> **Exercise objective**: Please count how many lines of the data include the word "account". Give only that number in reply.

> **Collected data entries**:
▼
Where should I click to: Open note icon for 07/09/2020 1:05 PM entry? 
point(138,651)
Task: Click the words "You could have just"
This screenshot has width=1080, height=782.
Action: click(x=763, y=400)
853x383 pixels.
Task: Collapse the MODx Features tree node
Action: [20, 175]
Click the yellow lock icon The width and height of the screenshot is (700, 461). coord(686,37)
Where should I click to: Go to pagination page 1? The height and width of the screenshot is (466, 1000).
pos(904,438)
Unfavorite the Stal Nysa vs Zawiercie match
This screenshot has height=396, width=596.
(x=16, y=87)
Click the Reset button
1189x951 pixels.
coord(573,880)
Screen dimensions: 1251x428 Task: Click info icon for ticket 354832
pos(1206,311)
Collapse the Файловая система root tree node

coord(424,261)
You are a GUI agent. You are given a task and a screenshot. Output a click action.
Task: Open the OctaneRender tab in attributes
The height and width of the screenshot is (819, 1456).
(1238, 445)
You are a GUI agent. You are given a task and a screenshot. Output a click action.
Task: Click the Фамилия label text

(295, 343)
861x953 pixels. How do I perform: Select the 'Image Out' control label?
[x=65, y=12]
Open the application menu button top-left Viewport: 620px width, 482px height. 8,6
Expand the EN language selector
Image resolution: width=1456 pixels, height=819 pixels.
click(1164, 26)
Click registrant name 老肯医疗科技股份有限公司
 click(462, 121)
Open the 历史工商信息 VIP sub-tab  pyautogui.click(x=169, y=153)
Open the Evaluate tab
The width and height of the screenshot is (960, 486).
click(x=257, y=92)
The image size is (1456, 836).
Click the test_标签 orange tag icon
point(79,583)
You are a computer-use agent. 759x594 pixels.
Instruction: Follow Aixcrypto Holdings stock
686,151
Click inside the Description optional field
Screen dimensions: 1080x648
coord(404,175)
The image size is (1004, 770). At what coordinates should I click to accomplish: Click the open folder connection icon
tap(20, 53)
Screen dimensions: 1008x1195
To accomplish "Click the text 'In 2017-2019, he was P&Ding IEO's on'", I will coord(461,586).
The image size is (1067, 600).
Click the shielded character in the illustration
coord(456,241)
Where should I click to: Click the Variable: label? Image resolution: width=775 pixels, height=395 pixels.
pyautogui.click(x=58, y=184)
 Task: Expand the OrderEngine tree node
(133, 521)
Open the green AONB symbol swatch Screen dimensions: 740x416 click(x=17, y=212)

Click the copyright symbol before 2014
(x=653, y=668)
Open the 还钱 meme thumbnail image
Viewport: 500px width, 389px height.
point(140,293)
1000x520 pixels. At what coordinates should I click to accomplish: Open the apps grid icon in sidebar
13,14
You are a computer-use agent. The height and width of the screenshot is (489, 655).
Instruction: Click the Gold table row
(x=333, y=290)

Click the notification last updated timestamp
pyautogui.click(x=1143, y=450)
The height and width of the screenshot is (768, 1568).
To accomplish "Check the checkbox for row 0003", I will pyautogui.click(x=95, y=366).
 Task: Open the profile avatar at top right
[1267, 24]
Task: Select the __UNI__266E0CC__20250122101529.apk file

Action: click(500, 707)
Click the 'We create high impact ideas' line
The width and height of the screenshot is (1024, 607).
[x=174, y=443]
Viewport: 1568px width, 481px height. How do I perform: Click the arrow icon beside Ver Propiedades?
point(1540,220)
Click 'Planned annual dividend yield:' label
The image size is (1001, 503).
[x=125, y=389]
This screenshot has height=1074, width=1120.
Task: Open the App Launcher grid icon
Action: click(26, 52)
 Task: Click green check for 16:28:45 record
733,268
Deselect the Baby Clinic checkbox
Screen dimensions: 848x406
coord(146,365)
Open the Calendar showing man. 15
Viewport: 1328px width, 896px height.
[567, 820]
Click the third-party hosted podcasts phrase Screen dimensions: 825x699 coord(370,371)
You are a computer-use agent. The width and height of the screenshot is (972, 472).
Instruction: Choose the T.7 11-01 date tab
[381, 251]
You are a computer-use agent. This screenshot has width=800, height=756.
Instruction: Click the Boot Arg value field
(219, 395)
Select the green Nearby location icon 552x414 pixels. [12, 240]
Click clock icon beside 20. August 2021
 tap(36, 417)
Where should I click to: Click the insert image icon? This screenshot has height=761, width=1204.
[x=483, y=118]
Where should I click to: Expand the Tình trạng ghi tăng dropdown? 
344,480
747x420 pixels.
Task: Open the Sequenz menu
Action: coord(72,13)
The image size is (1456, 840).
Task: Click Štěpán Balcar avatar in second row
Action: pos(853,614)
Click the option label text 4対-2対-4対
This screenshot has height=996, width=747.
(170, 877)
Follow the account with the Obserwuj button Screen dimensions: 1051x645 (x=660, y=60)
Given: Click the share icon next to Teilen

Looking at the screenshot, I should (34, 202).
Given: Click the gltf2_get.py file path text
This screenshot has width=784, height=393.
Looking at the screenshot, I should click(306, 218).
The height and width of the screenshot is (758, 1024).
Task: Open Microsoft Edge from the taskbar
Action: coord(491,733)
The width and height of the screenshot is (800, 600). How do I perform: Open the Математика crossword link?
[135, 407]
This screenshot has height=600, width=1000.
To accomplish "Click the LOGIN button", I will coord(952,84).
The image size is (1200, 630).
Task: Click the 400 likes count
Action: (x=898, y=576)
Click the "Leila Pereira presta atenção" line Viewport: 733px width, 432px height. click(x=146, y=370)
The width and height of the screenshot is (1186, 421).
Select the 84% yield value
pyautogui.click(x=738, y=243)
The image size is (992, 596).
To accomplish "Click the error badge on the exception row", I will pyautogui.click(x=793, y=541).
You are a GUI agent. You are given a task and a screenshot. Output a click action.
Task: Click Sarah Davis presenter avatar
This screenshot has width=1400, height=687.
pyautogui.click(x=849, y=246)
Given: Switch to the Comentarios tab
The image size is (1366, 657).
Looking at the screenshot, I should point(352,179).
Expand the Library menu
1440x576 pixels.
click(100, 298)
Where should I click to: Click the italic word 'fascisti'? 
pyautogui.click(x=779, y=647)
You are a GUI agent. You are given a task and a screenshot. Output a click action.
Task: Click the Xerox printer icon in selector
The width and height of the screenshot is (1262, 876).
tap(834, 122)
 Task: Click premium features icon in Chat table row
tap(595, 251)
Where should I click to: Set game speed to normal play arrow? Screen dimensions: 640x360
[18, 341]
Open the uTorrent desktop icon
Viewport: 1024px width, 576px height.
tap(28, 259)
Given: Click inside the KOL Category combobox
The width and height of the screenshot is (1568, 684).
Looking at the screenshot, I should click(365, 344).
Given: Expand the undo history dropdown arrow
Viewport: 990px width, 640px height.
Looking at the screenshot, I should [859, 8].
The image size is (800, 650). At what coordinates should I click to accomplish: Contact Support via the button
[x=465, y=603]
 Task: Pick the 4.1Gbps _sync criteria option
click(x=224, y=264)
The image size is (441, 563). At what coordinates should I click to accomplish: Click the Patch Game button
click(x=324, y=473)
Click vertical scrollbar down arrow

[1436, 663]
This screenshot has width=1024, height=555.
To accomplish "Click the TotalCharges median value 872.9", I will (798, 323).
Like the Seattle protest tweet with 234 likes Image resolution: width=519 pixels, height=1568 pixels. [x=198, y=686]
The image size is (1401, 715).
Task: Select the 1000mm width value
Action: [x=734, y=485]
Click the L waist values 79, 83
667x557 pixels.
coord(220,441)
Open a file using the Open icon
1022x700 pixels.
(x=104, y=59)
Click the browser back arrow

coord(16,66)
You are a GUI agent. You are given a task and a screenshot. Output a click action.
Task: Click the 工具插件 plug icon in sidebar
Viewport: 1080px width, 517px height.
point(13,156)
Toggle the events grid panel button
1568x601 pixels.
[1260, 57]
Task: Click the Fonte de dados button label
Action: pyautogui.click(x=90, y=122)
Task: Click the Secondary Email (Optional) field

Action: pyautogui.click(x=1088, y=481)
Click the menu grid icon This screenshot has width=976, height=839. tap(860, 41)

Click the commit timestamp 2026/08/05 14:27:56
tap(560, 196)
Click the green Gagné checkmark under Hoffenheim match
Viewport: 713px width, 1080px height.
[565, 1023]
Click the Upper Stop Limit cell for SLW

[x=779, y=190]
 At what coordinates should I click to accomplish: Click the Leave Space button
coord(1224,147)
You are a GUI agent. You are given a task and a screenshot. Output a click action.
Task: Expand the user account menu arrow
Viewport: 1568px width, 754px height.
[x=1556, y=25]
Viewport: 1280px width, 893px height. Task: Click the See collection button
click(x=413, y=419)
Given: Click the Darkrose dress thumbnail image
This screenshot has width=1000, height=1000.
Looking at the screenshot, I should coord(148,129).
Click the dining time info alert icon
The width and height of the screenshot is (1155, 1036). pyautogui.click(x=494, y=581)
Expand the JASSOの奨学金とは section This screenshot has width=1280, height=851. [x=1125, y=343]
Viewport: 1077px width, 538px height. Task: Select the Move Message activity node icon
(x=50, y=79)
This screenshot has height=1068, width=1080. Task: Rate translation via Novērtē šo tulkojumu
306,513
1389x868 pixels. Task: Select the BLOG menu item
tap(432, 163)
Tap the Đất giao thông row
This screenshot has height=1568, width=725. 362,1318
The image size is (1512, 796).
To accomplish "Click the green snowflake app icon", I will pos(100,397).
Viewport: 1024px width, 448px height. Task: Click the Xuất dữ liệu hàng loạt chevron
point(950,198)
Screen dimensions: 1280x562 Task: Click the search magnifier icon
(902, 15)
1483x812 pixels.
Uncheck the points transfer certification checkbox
▲
> **Expected output**: 2